The health of the Chinese economy has resurfaced as a key concern as we head into 2016, extending a major blow to the markets already rattled by geopolitical tensions stemming from Saudi-Iran tensions and North Korea's nuclear test. China concerns are shaking confidence of investors and creating volatility across markets.

Earlier Thursday, PBoC fixed the onshore yuan's value lower by 0.51% from Wednesday's level, the biggest move since Aug. 13, after the yuan's devaluation. Spot yuan fell to 6.5945 against the dollar, its weakest since February 2011. Other regional currencies followed suit, the South Korean won touched a four-month low, the Malaysian ringgit slumped to a three-month trough and the Singapore dollar hit a six-year low.

Markets perceive PBoC's consecutive lower yuan fixes, allowing CNY value to steadily decline as an effort by Beijing to help exporters and thereby support its faltering economy and stimulate growth.

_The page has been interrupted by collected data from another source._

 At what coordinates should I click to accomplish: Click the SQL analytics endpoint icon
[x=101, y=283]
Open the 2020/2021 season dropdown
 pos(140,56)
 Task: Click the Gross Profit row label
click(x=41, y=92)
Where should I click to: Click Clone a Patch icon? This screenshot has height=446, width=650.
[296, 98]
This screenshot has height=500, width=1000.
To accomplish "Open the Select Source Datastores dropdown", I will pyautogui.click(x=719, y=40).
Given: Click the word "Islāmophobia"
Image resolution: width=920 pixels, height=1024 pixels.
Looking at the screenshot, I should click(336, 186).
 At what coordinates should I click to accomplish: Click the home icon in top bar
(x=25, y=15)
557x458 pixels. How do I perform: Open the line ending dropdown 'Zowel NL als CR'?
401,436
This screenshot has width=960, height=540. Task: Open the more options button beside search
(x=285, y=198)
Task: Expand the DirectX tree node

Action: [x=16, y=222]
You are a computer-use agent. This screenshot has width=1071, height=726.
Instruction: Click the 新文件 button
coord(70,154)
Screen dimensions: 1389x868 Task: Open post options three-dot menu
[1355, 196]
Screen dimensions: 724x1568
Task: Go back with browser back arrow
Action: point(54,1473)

Investors have been unnerved as it could mean that China's economy is even weaker than had been imagined.

China's stocks plummeted over 7 pct on the day within 29 minutes of opening, triggering circuit breaks again for a second time this week. Trading was halted and markets remained shut thereafter. China's stock regulator separately announced extension for three months a ban on sales of shares by large shareholders which was scheduled to expire on Friday.

The instability brings back to light China's stock market crash and a surprise Yuan devaluation by Beijing last year which sparked a global rout, and wiped out trillions of U.S. dollars in value from Chinese equities. The magnitude of the fall in Chinese stocks and its currency Thursday could set off a chain reaction in sentiment. There is a risk that this could spark another wave of competitive devaluations around Asia and in other key economies.

The renminbi will provide a critical test for the Chinese authorities in the coming months as to how they will prevent a gradual decline from turning into a rout. Domestic investors are moving money out of the country before the buying power of their renminbi slides any further. The currency weakness, economic slowdown and the stock market turmoil could force the government to take action.